Third reading of Bill 10, a controversial bill about student-led gay-straight alliances, has been put on hold for more consultation, says Alberta Premier Jim Prentice.
"We will pull back. We will pause," Prentice said in a hastily arranged news conference on Thursday afternoon.
The premier was out of the province all week while debate raged on social media and in the Alberta Legislature over the bill.
“I try to listen and I’ve certainly heard the voices of Albertans,” Prentice said. “I think it’s important that we get this right.”
The province’s Progressive Conservative Party introduced the legislation on Monday, which effectively killed a private member’s bill to make gay-straight alliances mandatory in schools where students want them.
An attempt by the PCs to amend the bill last night inflamed the debate further.
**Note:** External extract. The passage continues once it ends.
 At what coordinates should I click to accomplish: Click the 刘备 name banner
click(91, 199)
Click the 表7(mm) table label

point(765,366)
The proposed Tory legislation would have given students the option of appealing to the Court of Queen’s Bench if the school refused permission for an alliance.
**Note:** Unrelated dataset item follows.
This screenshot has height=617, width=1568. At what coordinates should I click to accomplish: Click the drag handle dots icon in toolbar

Public outrage compelled the government to pass an amendment that sends students to the education minister instead.
Opposition members said the amendment made matters worse by forcing the alliances off school grounds if the boards object to them.
Premier calls debate 'divisive'
“Bill 10 has added to, rather than resolved these divisions, and I accept personal responsibility for that as the premier," Prentice said. "I’m most disturbed that our gay and lesbian youth are caught in the middle of a very divisive debate."
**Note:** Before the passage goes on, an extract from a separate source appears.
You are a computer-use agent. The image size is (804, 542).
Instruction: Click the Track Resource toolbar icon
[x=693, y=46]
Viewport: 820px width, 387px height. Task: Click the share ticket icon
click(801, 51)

NDP Leader Rachel Notley believes the government should trash the bill.
“Rather than pressing pause on Bill 10, the government ought to simply be pressing delete,” she said.
Notley said public outrage shows that Alberta is modern and progressive compared with the governing Tories, who have shown they are out of touch.
“The degree to which they are out of step and out of touch is evidenced by their surprise at the depth and the passion of the opposition to this bill," she said.
Liberal member of the legislature Laurie Blakeman said earlier this week that pressure from Catholic school boards compelled the Tories to jettison her Bill 202, which would have made the alliances mandatory in schools where students want them.
Blakeman said she will now ask if her bill can be resurrected.